Senator Roberts, the most slovenly congressperson in recent American history, has scheduled a hearing on February 16th to “discuss” the NSA program before being briefed on it. Where’s Phase II of the intelligence report again? And so the machinery of justice turns sloooooowly….
If this legal precedent passes future presidents will have no problem wiretapping or searching anyone for “national security” reasons without a warrant. If executives can do that to dig up information there will be no end to the searches without any need for probable cause. That is the end of the fourth amendment. Period. Just erase an entire amendment from the constitution and the Bill of Rights.
But even more importantly than that: the president unambiguously broke the law here, and I’m not talking about jaywalking. Where’s the outrage? Need I dig back in history to find the quotes from republicans regarding the importance of the law when they impeached Bill Clinton? No, I don’t. Daily Kos did it for me. There’s more than that. Every repuglican took time to bloviate on the sacredness of the law, from McCain to DeLay. Ouch! Getting lectured on “the rule of law” and “the higher road” by Tom DeLay!

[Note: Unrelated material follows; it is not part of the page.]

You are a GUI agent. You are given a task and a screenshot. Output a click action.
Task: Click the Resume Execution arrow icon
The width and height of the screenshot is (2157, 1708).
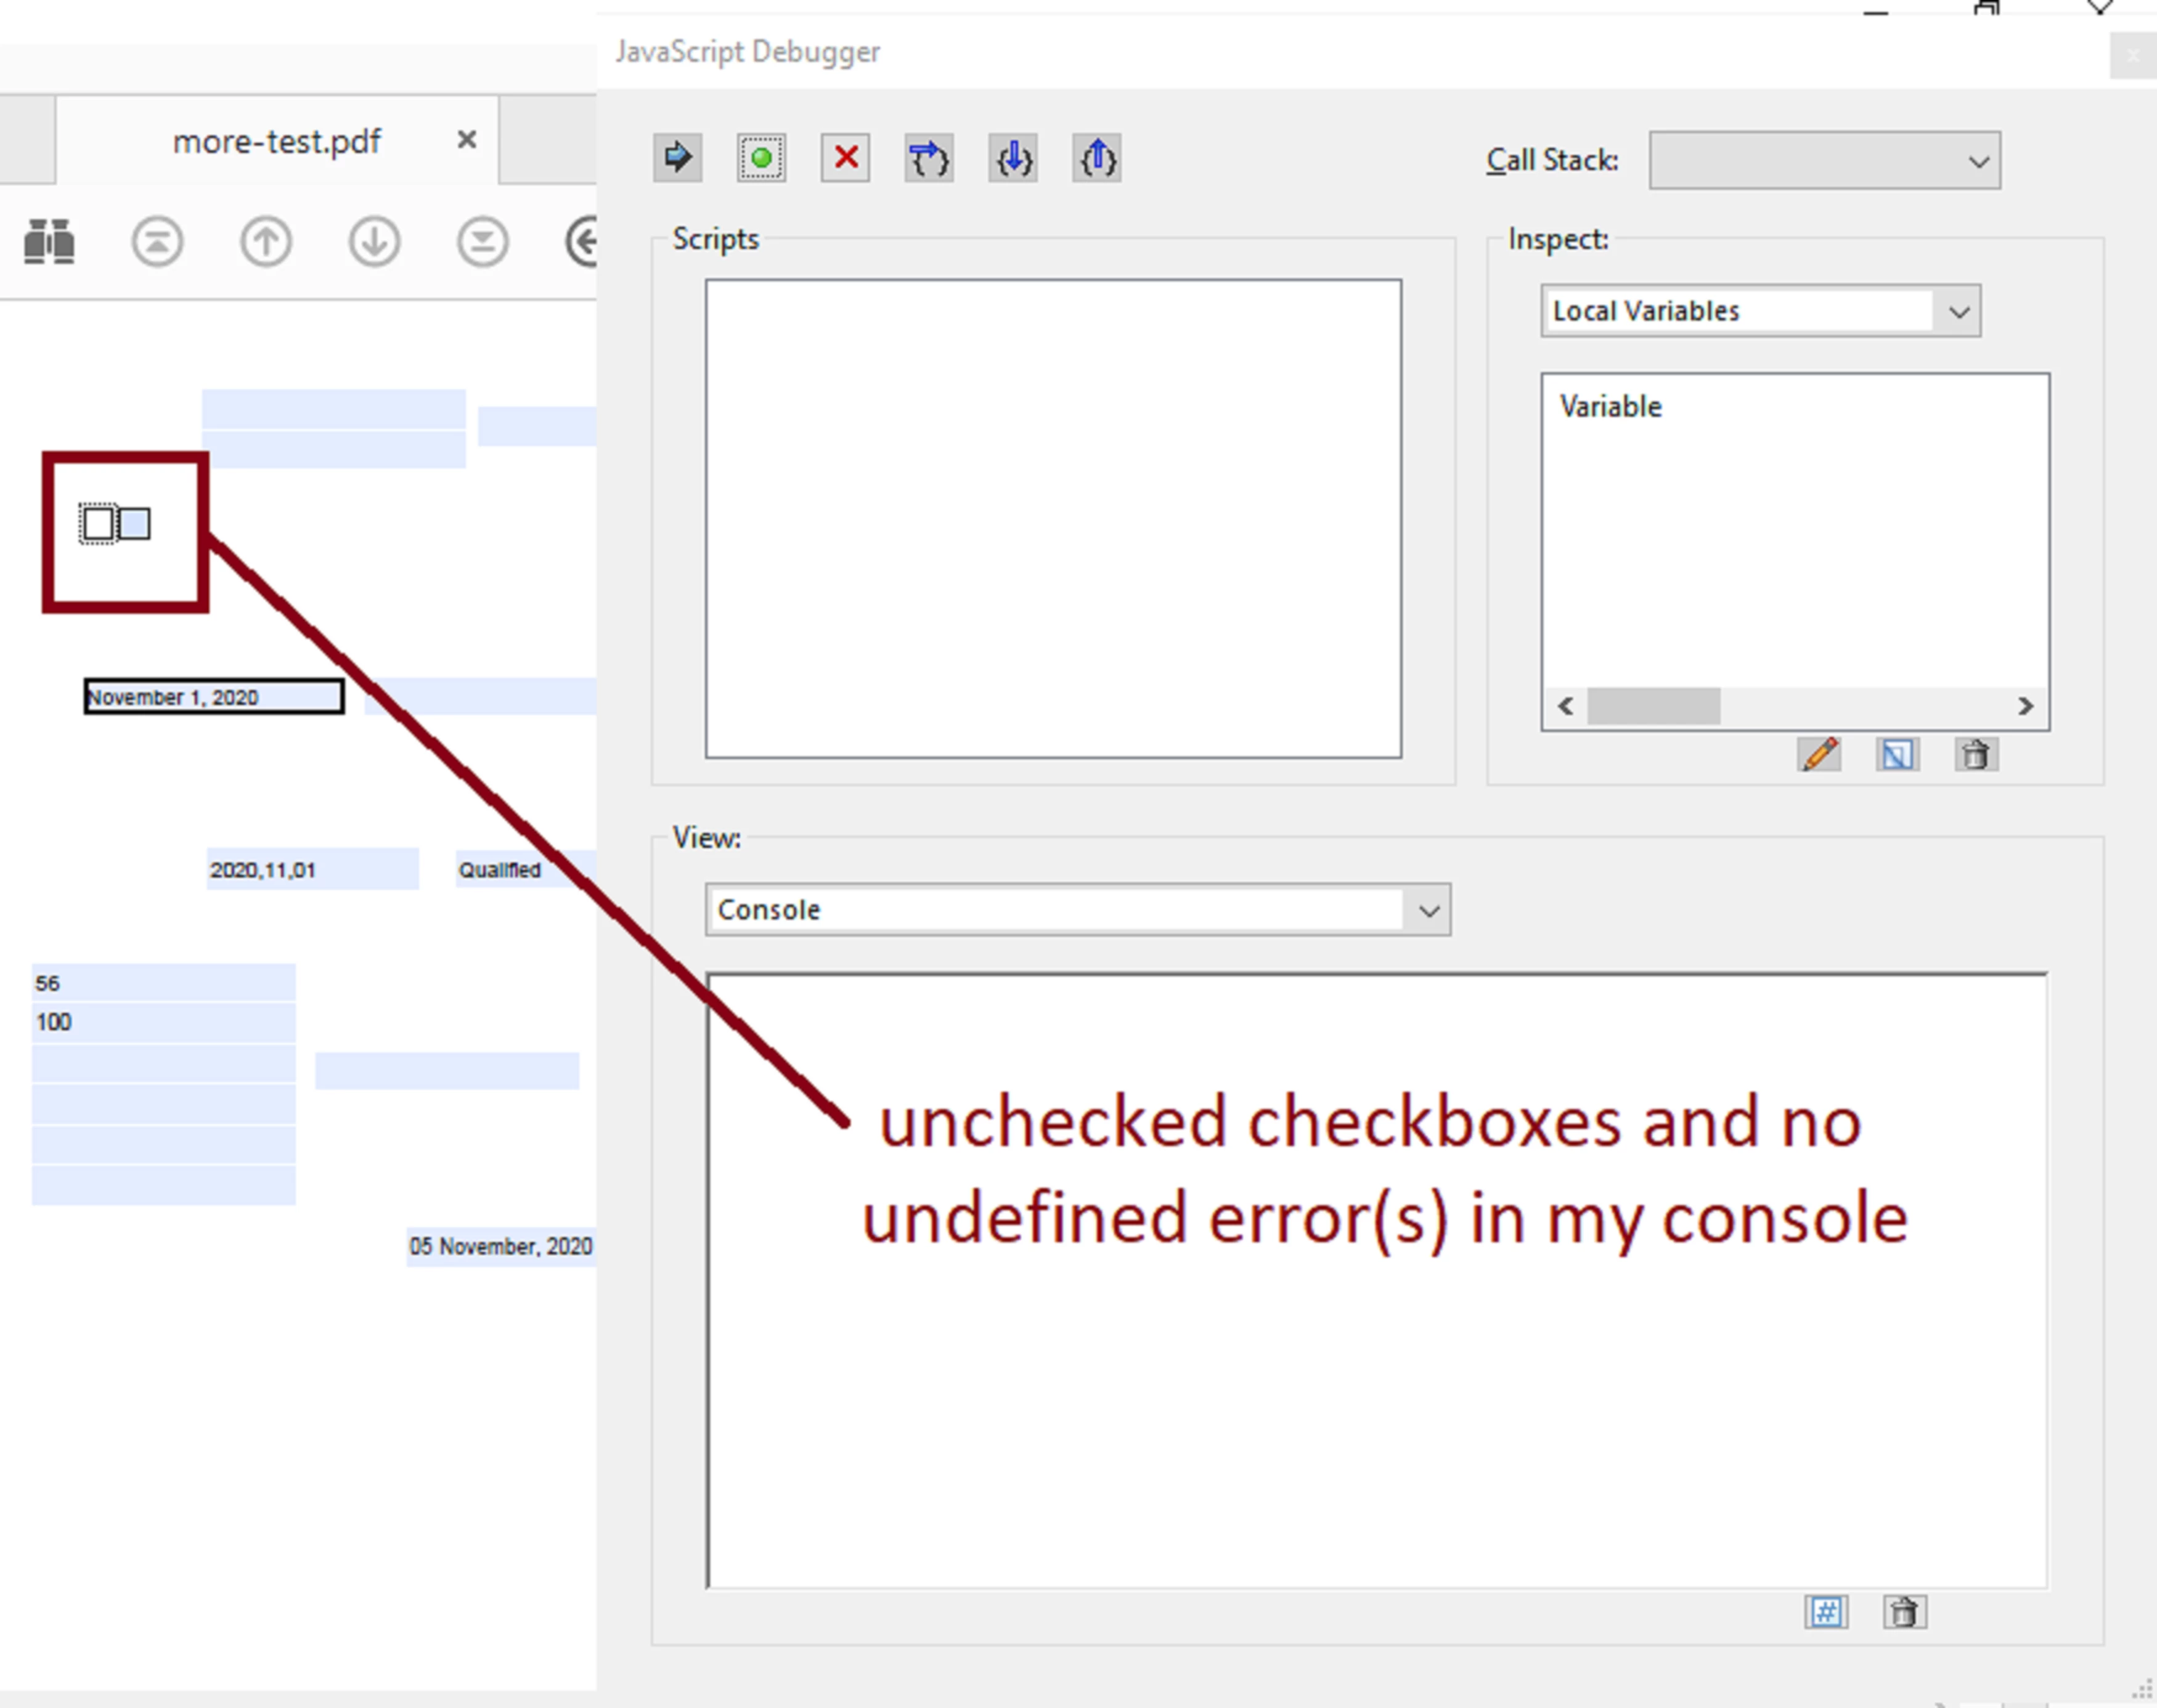(x=677, y=158)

I would like to close with a quote from the Bard:
But man, proud man, Dressed in a little brief authority, Most ignorant of what he's most assured, His glassy essence, like an angry ape, Plays such fantastic tricks before high Heaven As to make the angels weep
And weep they will, I predict. I’m calling on you, congresspeople, to defend the law you so piously preached about in 1998. I want you to “defend the rule of law” like you did so nobly eight years ago, Dick Armey. You too, James Sensenbrenner. Remember the way you so poetically reminded us that "The office of the president is such that it calls for a higher level of conduct than the average citizen in the United State," Lamar Smith? I remember Charles Canady (R-FL), and his convincing oration about “we can't just rebuke the president and move on,” no, “We are here because we have a system of government based on the rule of law, a system of government in which no one -- no one -- is above the law.” Mr. Hyde, do you remember your particularly apt “The rule of law protects you and it protects me from the midnight fire on our roof or the 3 a.m. knock on our door.” Indeed! The 3 a.m. knock on your door from the FBI who will not need a warrant or probable cause to search your home! Do you remember, Chuck Hagel, “How can the rule of law for every American be applied equally if we have two standards of justice in America--one for the powerful and the other for the rest of us?" I agree. Bill Frist, do you remember that “I will have no part in the creation of a constitutional double-standard to benefit the President. He is not above the law.”